Why the Firing of Weird Design Guru Peter Arnell Was a Long Time Coming

Last Updated Feb 12, 2011 5:30 PM EST

Peter Arnell's lawsuit against Omnicom (OMC) -- in which he claims the holding company kept his personal property after firing him on Feb. 2 from Arnell Group, the ad agency he founded -- raises an interesting question for CEOs with idiosyncratically decorated offices: Is that stuff yours or the company's?
I've been inside Arnell's office. Back in the 1990s, he made visitors wait for him in a plush downtown Manhattan space filled with Star Wars memorabilia, movie souvenirs, toy soldiers, model spaceships and vintage eyeglasses. I was given a good long time to survey just how much cool stuff Arnell had accumulated in his career, before he entered and ushered me into a different room where our interview would actually take place. As Arnell weighed about 300 pounds at the time, it was rather like waiting in Jabba the Hutt's Tatooine lair.

At the time, Arnell owned Arnell Group outright. The company was his, and therefore the stuff was too. But Omnicom bought Arnell in 2001. Assuming Arnell used his company's money to buy his stuff, Omnicom acquired the pop-culture collection, also.
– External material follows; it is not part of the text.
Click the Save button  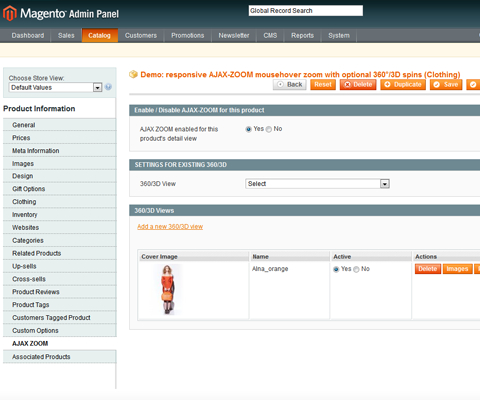(446, 85)
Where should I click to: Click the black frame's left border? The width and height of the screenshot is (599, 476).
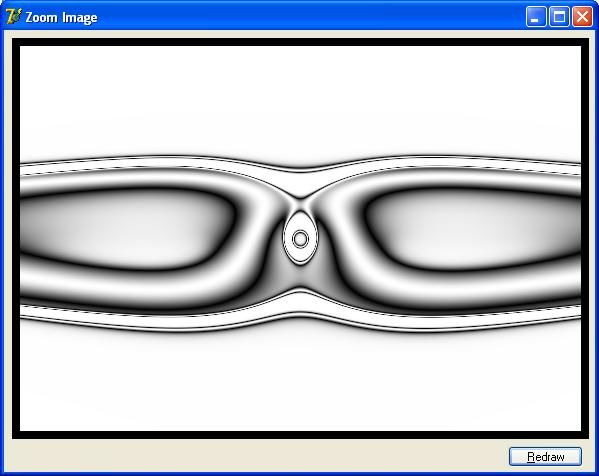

According to Adweek's account of the lawsuit, the fact that Omnicom now appears to own the library and bric-a-brac Arnell spent his life collecting only dawned on him recently.

The ejection of Arnell has been a long time coming. In recent years, Arnell has become better known for promoting himself than for anything he's done for his clients. Here's a reverse chronology of controversies that Arnell has spawned:
  • May 2010: Arnell publishes Shift, a brand lifestyle manual that claimed you should "never have to blame yourself" for things going wrong in your career. Omnicom might have taken the position that Arnell should have spent more time with his clients than writing books.
  • Early 2010: Chrysler axes the Peapod, an "electric car" -- more of a golf cart, really -- designed by Arnell that wasn't road safe and couldn't exceed 25 mph.
  • Spring 2010: In pre-publicity for Shift, Arnell reveals that his habit of eating up to 50 oranges a day has left his hands bright orange in color.
  • February 2010: Arnell took a trip to Thailand with Martha Stewart -- he's an occasional guest on her show, which must baffle her TV audience -- and pitched the Thai government tourism business. "I think I can make this place famous for what it's famous for, instead of what we think it's famous for," was his line. Arnell Group does not currently list Thailand as a client.
  • April 2009: Arnell is ordered to return $100,000 of a $550,000 advance for Shift after failing to deliver it to his publisher despite the help of two ghostwriters, a personal assistant, his wife and an editor at HarperCollins.
  • March 2009: Arnell is humiliated in a Newsweek profile that portrays him as an insecure egomaniac who namedrops Jay Leno. In the same piece, he is quoted calling his own work for client PepsiCo (PEP) "bullshit."
  • February 2009: Tropicana reverses a relaunch of its iconic orange juice boxes, costing Pepsico millions, after a consumer backlash against Arnell's tepid, soulless package redesign.
  • February 2009: Arnell sold Pepsi a pretentious, mostly made-up brand ideology document linking Pepsi to the Mona Lisa, Decartes and Hinduism, as part of a successful logo redesign. Price: $1 million, reportedly.
  • May 2007: Gawker crowns Arnell one of New York's worst bosses, "a crude bully, a terrible coward and famously insincere." It alleged "he made one assistant lean over while he played her behind like bongo drums."
As for the art, Arnell may be screwed. A similar situation arose at MDC Partners (MDCA) recently. When CEO Miles Nadal's company went public, the new company became the owner of his art collection. In 2009, he paid $300,000 to buy it back from MDC. "Paying twice sucks," Nadal told me.